The company said the portfolio is now 70% weighted to industrial and logistics, reflecting its strategic shift and capital recycling from mature residential sites. Shillaw also emphasized the importance of power-enabled land in unlocking value, noting that a significant proportion of near- and medium-term sites are now power enabled. Harworth closed 2025 with 4 million square feet of enabled I&L land and a further 15.2 million square feet in the planning system.

Management said the year marked a “step change” in the scale of development-ready land. The company cited a gross development value (GDV) of around £600 million for the 4 million square feet of enabled land, including sites such as Chatterley Valley, Wingates, and Skelton Grange. Harworth also reported 1.6 million square feet of active demand across pre-lets and land sales.

Harworth said it has 0.8 gigawatts (GW) of incremental power connections that are conditionally secured or in the pipeline with network operators, excluding Skelton Grange’s power for the Microsoft transaction completed in 2024. Across the enabled land and next-phase sites in planning, management said the platform has the potential to generate £350 million to £450 million of value gains over the next four years.

Financial results: EPRA NDV growth, sales activity, and refinancing

Finance Director Kitty added that EPRA net disposal value (NDV) per share increased to 224.4 pence, driven by value gains of £44.5 million, primarily from industrial and logistics. She said industrial and logistics outperformance more than offset residential valuation impacts linked to market conditions.

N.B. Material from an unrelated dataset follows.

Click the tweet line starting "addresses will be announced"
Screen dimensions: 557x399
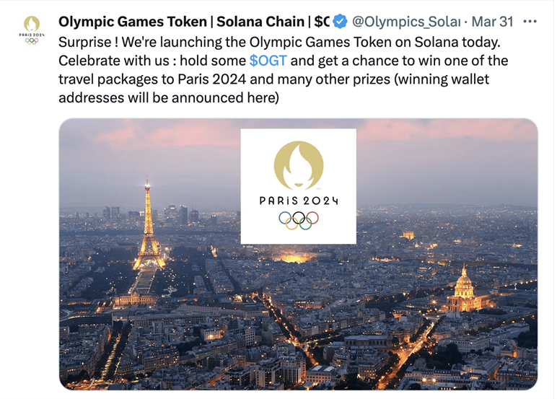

Including dividends paid during the year, management reported a total accounting return of 1.7%. Total property sales were £115 million, which the company said was broadly in line with its average from 2021 to 2023. Net loan-to-value (LTV) was 15.6% at year-end, within Harworth’s self-imposed target of 20%.

In November, the company refinanced and upsized its revolving credit facility (RCF) to £275 million, with an uncommitted accordion of £50 million. Management said pricing improved and the term was extended, providing additional funding capacity to support growth. Harworth also raised its dividend by 10% for the year, marking its 11th year of dividend progression.

Value gains by segment and investment portfolio income growth

Harworth said value gains were driven by industrial and logistics. Across strategic land and major developments, it delivered valuation gains of more than £64 million, which management attributed to planning progress, enabling works, development completions, and the delivery model.

The investment portfolio contributed £9.1 million of value gains, supported by new lettings and asset management activity. By contrast, residential recorded £26.8 million of value losses, primarily in major developments, with management citing pricing and cost pressures and site-wide infrastructure cost impacts. The net outcome was £44.5 million of value gains in 2025.

The investment portfolio was reported at £305 million and generated £18.3 million of annual headline rent, up 4.6% due to leasing activity. Like-for-like headline rental growth from lettings, renewals, and rent reviews was up 10%, while vacancy declined to 1%.

Harworth said it has transformed the investment portfolio to 76% Grade A and is progressing towards 100% Grade A by 2027. During 2025, developments at the Advanced Manufacturing Park and Droitwich added 300,000 square feet to the portfolio, valued at £42 million. Both were let at year-end, adding £2.3 million of rent.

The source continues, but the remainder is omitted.